You've now seen how to use Scala's collection in great detail. Scala's collections take the approach of giving you powerful building blocks rather than a number of ad hoc utility methods. Putting together two or three such building blocks allows you to express an enormous number of useful computations. This style of library is especially effective due to Scala having a light syntax for function literals, and due to it providing many collection types that are persistent and immutable.

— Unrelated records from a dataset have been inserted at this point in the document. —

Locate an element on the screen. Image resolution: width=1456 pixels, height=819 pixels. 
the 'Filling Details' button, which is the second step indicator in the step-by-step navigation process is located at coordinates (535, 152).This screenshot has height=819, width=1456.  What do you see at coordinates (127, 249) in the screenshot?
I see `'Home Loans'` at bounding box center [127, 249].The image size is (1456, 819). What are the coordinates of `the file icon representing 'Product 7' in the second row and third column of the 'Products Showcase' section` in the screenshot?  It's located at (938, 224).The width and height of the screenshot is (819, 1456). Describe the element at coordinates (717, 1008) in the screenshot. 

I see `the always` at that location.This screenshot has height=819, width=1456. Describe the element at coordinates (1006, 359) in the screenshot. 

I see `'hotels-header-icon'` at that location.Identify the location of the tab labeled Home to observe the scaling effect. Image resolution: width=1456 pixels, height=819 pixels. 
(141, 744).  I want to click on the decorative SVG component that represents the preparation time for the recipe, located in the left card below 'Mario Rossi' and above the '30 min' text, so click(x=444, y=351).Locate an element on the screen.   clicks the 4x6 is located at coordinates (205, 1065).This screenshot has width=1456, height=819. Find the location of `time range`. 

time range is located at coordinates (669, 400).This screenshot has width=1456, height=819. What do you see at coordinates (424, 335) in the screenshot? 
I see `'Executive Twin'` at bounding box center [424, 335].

This chapter has shown collections from the point of view of a programmer using the collection library. The next chapter will show you how the collections are built and how you can add your own collection types.
[1] Partial functions were described in Section 15.7.
[2] Hash tries are described in Section 24.9.
[3] Immutable bit sets of elements in the range of 0 to 127 optimize the array away and store the bits directly in a one or two Long fields.
[4] "Trie" comes from the word "retrieval" and is pronounced tree or try.
[5] The "buf.type" that appears in the interpreter responses in this and several other examples in this section is a singleton type. As will be explained in Section 29.6, buf.type means the variable holds exactly the object referred to by buf.
[6] Assuming bits are densely packed.
[7] An exception to this is arrays: applying delayed operations on arrays will again give results with static type Array.
[8] An actor is a thread that can communicate with message passing; see Chapter 32.
[9] Note that -Xmigration is an extended option, so it starts with an X.